The Law to Organize Land in Judea and Samaria

Is the Israeli Parliament, the Knesset, about to pass a law that would legalize stealing land from Arabs who live in the Land of Israel? Of course not! So what is the law about?
Ottoman Empire law classified that any "dead lands" – that is, land where there are no houses or cultivation, and is at least a "rooster's call distance" from the last house of the nearest village – are "state lands", land owned by the state. With the demise of the Ottoman Empire, the League of Nations took over the Land of Israel and entrusted Great Britain with a mandate over the land. The Mandatory Power then became the owner of all state land.
Remember: the mandate was established with the express intent of establishing a Jewish Homeland – a state – in our ancient land. The mandatory power was entrusted with settling closely the returning Jews on the land – but the British Empire didn't keep the trust. It closed everything east of the Jordan River to Jewish immigration and land purchases, giving the land to a British imperial client, and thus creating the client Kingdom of Trans-Jordan.
The UN proposed dividing the leftover land between a Jewish state and an Arab state. The local Arabs rejected the proposal and went to war against their Jewish neighbors, with the Arab states supporting and even joining in a few months later. The Arabs lost their bid to annihilate the Jewish community and strangle the Jewish state at birth. Judea and Samaria were occupied by Trans-Jordan that proceeded to illegally occupy and annex the areas. During the 19 years of illegal occupation, the Jordanians illegally parceled out land to whomever the king wished to benefit, an illegal gift that should give no property rights to the recipients.
In the wake of Arab aggression against Israel in general, and Jordanian aggression against Israel in particular, Israel went to fight a defensive war for its survival – the Six-Day War in 1967 – and miraculously won the war. The lands of Judea and Samaria were returned to Jewish sovereignty, as was intended in the original internationally agreed upon mandate of the Holy Land.

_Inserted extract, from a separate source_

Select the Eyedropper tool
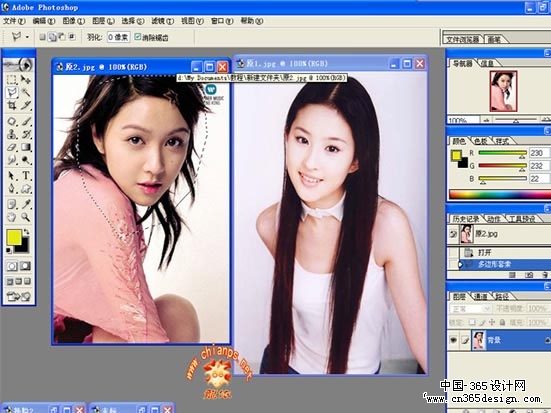The width and height of the screenshot is (551, 413). 26,204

Privately owned land of Arabs, whether it be a home, an orchard or a field, are theirs to own. However – state lands came into the possession of Israel. The Jewish communities in Judea and Samaria are built almost exclusively on state land. That means: where I live there was no Arab village, not a house, not a cultivated field or an orchard. There are olive-tree groves dotting the area around my town – but they are not ours; they are Arab-owned and are not touched by us at all. Why? Because it is forbidden to steal, very simply.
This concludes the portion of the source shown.